For some models, this is an absolute requirement, as certain algorithms expect that your data is normally distributed and centre around zero.

Encoding
Many machine learning algorithms don’t accept / understand strings; and those that do, still perform better & produce more accurate results with numeric inputs. Let’s say we have this data in a column of our dataset:

  • Red
  • Blue
  • Yellow
  • Red
  • Red
  • Green
  • Purple

We want to encode these values to numbers to achieve the best possible outcome from our model. If we use label encoding we can simply convert those values to numbers:

  • 1
  • 2
  • 3
  • 1
  • 1
  • 4
  • 5


The problem is though, numbers indicate relationship. Think about a salary field, the bigger it is, the better or it could be a risk field, the higher the number, the higher the risk.
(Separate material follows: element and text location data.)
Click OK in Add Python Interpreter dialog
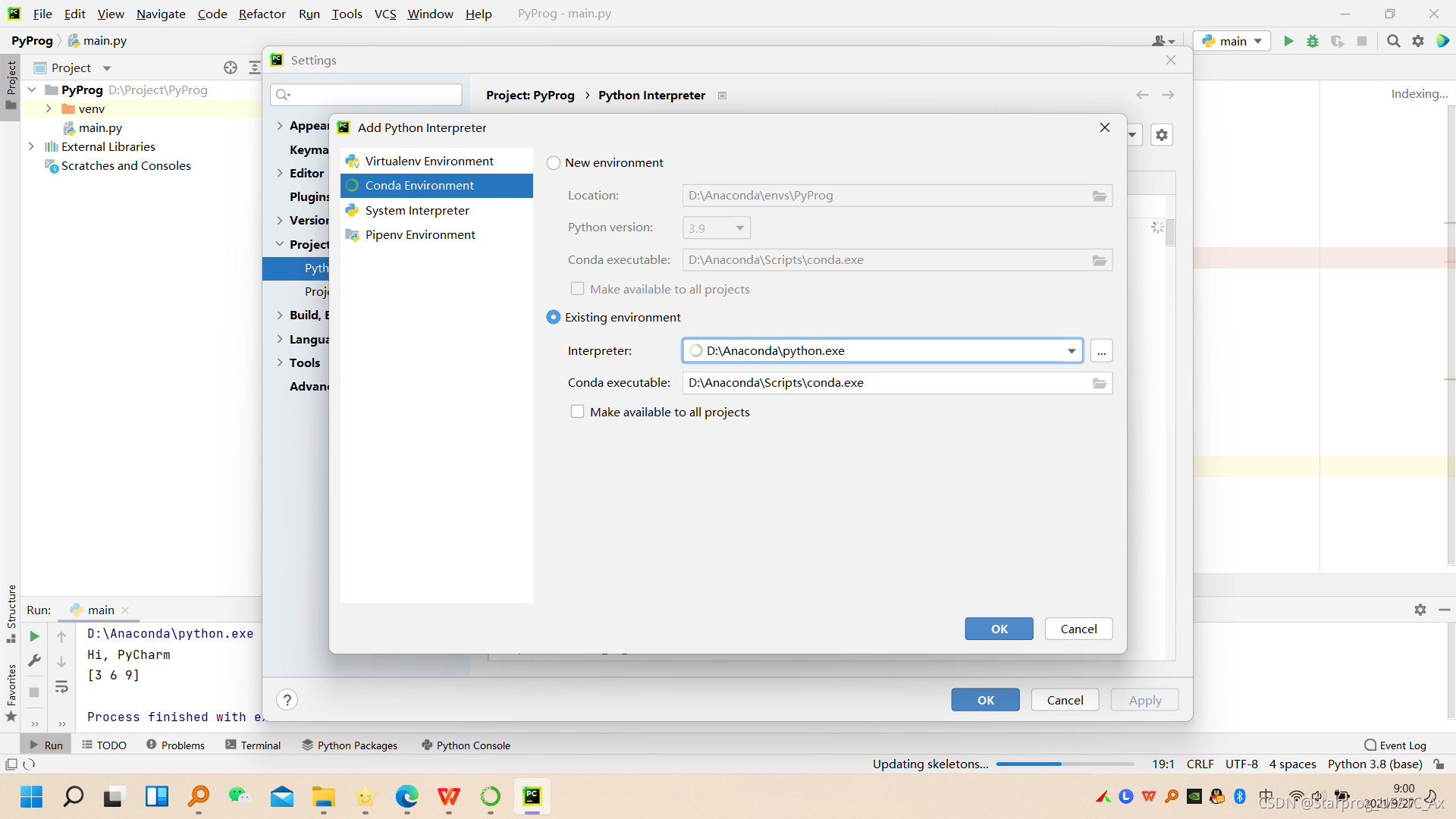Image resolution: width=1456 pixels, height=819 pixels. [x=999, y=629]
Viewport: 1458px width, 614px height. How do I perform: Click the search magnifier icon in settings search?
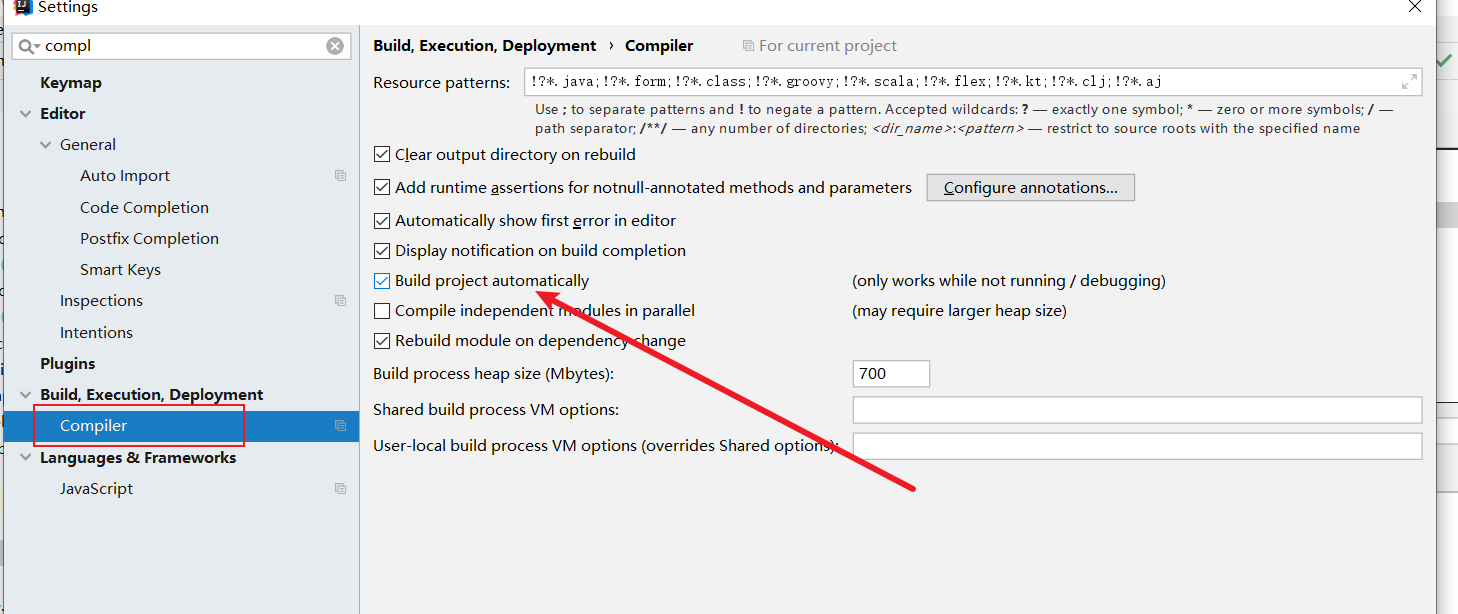coord(27,46)
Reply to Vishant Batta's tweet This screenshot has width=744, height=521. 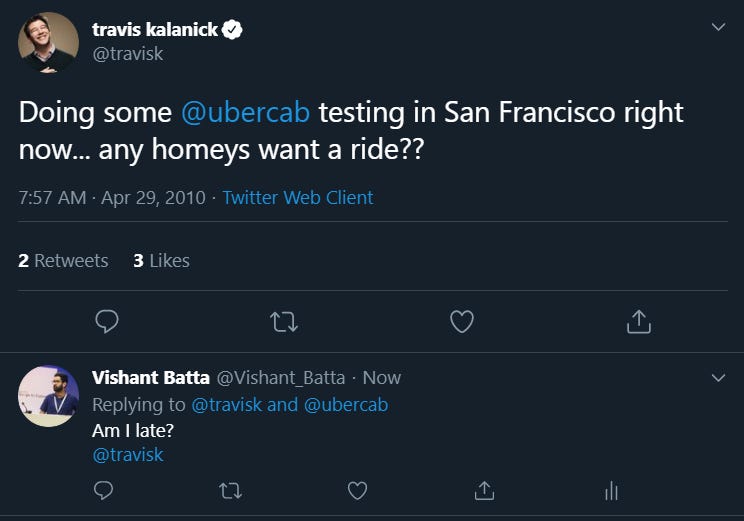(103, 490)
But in our example, just because purple is color 5, doesn’t make it 5 times better than red, so this approach can lead to more weight being given to certain colors & hence can bias our model.

So the lesson here is this – if your values have no relationship to one another – just like colours – red has no relationship to yellow; then you should not use label encoding. However, if your values are related (e.g. risk, where risk 5 is higher priority and should be given more weight than risk 1), then you should use it.

If you have no relationship between your datapoints, you should use one hot encoding. This creates a binary output in a new column. For example:

DataRedYellowBlueGreenPurple
row110000
row200100
row301000
row410000
row510000
row600010
row700001

Here, you can see that we have a new column per colour & a binary response ‘was it that colour?’.

This approach solves the problem we face with label encoding, but it adds a tonne more columns to your dataset, especially if you have several categorical columns, with many unique values within.